During the summit, Duma outlined sound examples of the start-up companies and technologies the venture has been in discussions with, which have initiated developments in highly promising technological advancements for the fashion industry. This includes Diamond Foundry, who create lab-grown diamonds and Orange Fiber, who produce fabrics made from 100% repurposed orange peelings. “There is around 700,000 tons of orange peels that end up in landfills in Italy only [sic]” said Duma. “They contacted the biggest juice companies in Italy and they gave them this so-called garbage for free, so it’s a win-win situation, a zero waste situation and it’s a healthy, breathable, sustainable material.”
“When we started to dive into the world of material science and bio tech and smart textiles, we realized that there is a revolution actually happening in that world. What seemed and sounded like science fiction is actually becoming science fact nowadays. The process of running the industry on 100% renewable and alternative energy and resources is inevitable and it will happen no matter what, it’s just a matter of time.” said Duma.

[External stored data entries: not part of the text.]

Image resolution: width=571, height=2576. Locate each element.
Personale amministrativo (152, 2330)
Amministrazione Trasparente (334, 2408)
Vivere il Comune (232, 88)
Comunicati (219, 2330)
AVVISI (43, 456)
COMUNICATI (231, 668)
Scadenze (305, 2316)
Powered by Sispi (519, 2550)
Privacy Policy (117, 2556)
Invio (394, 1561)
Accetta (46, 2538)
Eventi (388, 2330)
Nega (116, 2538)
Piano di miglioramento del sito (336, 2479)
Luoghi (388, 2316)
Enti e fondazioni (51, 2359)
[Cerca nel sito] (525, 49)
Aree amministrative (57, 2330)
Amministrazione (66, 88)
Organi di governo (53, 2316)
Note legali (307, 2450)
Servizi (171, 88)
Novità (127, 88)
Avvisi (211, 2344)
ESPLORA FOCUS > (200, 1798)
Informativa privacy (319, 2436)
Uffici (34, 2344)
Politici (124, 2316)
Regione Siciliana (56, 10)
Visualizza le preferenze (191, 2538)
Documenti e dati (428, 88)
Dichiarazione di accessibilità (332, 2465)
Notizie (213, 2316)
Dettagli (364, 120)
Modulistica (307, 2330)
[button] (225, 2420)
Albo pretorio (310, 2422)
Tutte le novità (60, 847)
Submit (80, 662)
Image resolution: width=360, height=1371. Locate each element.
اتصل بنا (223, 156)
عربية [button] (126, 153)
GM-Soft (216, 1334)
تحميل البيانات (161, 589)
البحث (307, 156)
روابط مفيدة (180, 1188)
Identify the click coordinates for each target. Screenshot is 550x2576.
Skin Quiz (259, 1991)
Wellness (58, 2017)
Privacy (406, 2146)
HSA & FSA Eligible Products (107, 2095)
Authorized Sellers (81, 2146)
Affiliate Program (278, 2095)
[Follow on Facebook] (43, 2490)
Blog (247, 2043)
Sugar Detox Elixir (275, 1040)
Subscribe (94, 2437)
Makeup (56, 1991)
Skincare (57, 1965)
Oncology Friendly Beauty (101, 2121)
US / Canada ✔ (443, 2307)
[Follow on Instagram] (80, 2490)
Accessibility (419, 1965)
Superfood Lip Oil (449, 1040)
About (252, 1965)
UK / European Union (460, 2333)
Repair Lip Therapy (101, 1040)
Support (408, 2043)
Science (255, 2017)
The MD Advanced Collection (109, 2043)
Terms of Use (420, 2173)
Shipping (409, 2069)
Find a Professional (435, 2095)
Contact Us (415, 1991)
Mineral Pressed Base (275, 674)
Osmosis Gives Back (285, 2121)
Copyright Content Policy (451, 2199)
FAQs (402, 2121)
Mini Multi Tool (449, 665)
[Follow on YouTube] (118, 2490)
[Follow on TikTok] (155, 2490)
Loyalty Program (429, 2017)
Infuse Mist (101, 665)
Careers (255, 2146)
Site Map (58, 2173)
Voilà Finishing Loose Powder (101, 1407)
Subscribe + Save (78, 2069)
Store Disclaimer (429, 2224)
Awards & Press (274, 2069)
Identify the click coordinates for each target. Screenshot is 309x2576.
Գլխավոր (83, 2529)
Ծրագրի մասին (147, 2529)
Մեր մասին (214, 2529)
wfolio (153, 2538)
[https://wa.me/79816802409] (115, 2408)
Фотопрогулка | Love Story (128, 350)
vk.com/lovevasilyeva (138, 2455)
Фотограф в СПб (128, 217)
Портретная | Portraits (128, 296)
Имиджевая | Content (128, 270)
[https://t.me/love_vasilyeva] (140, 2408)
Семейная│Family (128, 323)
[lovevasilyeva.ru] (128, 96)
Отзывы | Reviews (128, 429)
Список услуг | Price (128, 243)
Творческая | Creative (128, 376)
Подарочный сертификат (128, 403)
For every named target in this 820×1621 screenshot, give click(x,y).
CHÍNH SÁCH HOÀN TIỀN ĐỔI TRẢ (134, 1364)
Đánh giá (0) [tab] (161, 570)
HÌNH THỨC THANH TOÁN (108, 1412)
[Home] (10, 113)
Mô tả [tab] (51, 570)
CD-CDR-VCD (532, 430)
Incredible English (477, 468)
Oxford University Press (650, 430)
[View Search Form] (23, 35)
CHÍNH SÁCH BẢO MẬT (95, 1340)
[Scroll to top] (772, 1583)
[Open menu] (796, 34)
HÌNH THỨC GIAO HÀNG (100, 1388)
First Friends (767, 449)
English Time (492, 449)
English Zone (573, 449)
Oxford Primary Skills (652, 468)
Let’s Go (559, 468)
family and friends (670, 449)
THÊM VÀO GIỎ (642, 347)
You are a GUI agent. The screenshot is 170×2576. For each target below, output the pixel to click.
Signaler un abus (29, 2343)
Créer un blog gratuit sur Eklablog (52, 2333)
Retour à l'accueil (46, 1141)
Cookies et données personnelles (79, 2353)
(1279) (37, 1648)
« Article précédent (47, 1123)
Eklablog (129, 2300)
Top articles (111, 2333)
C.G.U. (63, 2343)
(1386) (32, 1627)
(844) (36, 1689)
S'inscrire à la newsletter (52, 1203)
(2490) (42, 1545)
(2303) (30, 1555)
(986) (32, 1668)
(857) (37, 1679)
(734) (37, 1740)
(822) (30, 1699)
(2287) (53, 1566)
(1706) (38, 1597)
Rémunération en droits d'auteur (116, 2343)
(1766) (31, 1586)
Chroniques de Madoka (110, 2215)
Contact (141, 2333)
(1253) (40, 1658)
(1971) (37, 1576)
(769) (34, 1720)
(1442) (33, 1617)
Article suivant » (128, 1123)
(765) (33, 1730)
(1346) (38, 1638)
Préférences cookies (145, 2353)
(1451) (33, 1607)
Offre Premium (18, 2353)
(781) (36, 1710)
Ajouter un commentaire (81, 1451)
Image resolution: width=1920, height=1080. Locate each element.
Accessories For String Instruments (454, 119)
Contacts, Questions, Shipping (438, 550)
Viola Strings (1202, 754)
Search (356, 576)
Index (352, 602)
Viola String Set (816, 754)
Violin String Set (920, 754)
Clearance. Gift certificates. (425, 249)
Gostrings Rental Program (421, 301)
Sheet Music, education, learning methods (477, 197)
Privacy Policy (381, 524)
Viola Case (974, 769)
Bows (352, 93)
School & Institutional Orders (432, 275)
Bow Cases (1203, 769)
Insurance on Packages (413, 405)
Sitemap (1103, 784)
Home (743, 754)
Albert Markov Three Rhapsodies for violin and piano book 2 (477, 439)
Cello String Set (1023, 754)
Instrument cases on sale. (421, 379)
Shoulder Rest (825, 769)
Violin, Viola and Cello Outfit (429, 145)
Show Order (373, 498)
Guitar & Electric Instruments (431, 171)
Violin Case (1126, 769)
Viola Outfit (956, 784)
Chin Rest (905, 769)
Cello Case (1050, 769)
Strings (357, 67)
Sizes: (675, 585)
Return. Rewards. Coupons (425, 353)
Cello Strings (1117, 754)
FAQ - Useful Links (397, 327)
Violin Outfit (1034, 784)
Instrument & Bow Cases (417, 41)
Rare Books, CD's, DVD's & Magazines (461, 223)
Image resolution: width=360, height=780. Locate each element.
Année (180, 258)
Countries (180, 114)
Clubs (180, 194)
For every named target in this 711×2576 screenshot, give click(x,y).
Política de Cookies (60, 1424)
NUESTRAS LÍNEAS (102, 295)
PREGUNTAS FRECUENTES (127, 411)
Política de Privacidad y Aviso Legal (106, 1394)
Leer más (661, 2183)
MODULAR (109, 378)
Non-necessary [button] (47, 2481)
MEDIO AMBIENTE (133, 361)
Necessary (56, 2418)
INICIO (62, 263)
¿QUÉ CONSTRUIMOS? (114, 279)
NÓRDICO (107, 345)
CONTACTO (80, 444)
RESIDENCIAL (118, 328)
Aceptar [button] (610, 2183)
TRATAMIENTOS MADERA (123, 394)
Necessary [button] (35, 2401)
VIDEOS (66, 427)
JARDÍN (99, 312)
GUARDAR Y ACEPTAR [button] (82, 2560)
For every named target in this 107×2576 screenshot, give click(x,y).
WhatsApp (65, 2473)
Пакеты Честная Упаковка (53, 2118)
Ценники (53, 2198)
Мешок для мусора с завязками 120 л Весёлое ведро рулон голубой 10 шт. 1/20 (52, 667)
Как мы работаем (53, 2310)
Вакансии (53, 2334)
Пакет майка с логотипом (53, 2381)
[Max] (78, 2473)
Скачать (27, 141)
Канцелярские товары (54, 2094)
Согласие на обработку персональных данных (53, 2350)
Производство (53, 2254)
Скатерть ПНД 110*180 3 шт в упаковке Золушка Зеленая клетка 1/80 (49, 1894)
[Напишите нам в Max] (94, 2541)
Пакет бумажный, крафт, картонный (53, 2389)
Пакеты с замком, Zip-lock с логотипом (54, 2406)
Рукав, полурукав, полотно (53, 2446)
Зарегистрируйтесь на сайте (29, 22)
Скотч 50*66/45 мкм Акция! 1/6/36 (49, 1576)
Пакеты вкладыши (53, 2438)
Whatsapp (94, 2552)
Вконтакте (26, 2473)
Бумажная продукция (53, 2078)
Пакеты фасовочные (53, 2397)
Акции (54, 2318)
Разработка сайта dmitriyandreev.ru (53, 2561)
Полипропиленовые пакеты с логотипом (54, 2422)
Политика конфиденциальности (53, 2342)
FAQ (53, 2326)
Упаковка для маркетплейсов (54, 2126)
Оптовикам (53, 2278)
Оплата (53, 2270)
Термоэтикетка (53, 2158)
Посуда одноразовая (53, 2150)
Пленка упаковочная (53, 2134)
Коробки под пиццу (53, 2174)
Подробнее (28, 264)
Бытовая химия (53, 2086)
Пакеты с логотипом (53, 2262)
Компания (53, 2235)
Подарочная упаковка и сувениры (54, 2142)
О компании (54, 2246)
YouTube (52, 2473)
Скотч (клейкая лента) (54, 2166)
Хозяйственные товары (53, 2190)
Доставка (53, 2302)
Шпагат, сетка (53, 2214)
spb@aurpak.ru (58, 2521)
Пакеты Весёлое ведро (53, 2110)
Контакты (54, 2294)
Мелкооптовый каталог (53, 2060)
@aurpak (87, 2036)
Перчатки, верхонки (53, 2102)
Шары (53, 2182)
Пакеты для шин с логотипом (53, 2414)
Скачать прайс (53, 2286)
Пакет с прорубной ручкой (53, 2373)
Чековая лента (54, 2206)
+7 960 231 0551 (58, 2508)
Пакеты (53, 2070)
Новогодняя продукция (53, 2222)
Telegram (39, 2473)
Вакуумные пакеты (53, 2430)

Other compelling investments that FTL have been investing in are a San Francisco-based company that “grow leather and fur in a laboratory environment out of stem-cells, without killing animals”, and a company that “embed peppermint in any kind of fiber, which has very strong anti-microbial and anti-radiation properties”. Duma claimed, in turn, this technology would reduce washing volumes, saving time, money, water and chemicals.
The Pulse of the Fashion Industry Report
A major pinnacle of this year’s summit was the unveiling of the Pulse of Fashion 2017 report - a benchmark for the current progress of the industry at large, which took two years to culminate. Compiled by The Global Fashion Agenda, in collaboration with The Boston Consulting Group, the in-depth assessment looks at environmental and social performances of global fashion organisations and companies. Drawing from the Sustainable Apparel Coalition’s Higg Index, the report surveys over 90 senior sustainability members, using data from over 20,000 self-assessments by member companies and factories. It is the foremost comprehensive fashion report to date, revealing the overall ‘health’ of the fashion industry, which scored at a measly 32 out of 100. The report further claims the improvement of the industry’s social and environmental performances add as much as €160 billion by 2030 in annual value for the world economy - quantifiable results that highlight the imperative need for accelerated action on sustainable initiatives in the industry.